Oct 25 2007
Women are still at risk of developing invasive cancer of the cervix or vagina 25 years after being treated for pre-cancerous lesions, according to a study published on bmj.com.
Cancer experts are now calling for cytological smears to be offered at regular intervals for at least 25 years after a woman has had severe dysplasia/CIS (carcinoma in situ).
CIS is not cancer but close to it as some cells look cancerous but are superficially in the mucosa (the soft skin-like layer that lines many body cavities such as the nasal and genital passages) and not in any tissue.
Researchers in Sweden studied data from the National Swedish Cancer Register, which included information recorded between 1958 and 2002 on 132,493 women who had a diagnosis of severe dysplasia/CIS.
They found that 881 women had developed cervical cancer and 111 women had vaginal cancer more than one year after the CIS diagnosis.
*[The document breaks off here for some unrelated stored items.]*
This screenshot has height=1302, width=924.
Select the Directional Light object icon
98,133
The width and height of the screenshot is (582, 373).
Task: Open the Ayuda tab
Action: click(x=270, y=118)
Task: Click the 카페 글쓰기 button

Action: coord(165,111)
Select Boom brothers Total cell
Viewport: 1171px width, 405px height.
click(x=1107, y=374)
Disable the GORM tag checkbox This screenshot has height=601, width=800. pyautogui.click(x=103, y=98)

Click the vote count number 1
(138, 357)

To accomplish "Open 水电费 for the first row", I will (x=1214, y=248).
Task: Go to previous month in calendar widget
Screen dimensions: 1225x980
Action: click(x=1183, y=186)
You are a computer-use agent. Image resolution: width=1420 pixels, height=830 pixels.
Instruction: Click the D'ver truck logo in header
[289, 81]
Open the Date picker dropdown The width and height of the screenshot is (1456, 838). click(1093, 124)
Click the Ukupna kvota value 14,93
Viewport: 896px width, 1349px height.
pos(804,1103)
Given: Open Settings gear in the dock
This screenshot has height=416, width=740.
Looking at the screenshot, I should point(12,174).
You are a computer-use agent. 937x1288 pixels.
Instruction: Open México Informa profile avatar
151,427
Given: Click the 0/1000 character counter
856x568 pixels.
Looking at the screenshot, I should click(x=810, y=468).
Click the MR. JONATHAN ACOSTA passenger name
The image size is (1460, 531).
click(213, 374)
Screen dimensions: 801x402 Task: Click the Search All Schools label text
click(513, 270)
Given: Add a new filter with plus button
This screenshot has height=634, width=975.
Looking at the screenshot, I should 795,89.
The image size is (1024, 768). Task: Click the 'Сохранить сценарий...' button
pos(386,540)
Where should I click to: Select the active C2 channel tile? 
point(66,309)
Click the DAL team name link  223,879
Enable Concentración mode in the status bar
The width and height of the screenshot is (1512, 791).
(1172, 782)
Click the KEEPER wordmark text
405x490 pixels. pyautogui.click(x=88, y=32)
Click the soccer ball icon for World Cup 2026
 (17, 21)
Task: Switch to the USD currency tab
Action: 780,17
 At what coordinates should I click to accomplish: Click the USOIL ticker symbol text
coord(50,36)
Women with such a diagnosis are more than twice as likely to develop cancer as the general female population.
They also found that there was an increasing risk of cervical cancer if the woman was older at the time of diagnosis, with a much higher risk for women aged over 50.
The risk also grew as the decades went by as the researchers found that women were twice as likely to develop invasive cervical cancer after diagnosis of CIS if that diagnosis was made in the period 1991-2000 as in the period 1958-1970. This could be due to changes in the forms of treatment in different decades.
The observed number of cases of women who developed vaginal cancer was almost seven times higher than expected
The authors say: “Although most women with high-grade dysplasia have been protected from invasive cancer it must be considered a failure of the medical service when women participate in screening, their pre-cancerous lesions are found and they subject themselves to treatment of those lesions, presumably participate in follow-up programmes and still develop invasive cancer.”
They conclude that follow-up care has, so far, been insufficient and women should be offered cytological smears at regular intervals for at least 25 years after treatment. Long term follow up should not stop for women when they reach the age of 60 if they were older than 35-40 at the time of treatment for CIS.
This view is reiterated in accompanying BMJ editorial, which suggests that women treated for CIN3 should have long term screening, even if beyond the normal age limit of regular screening.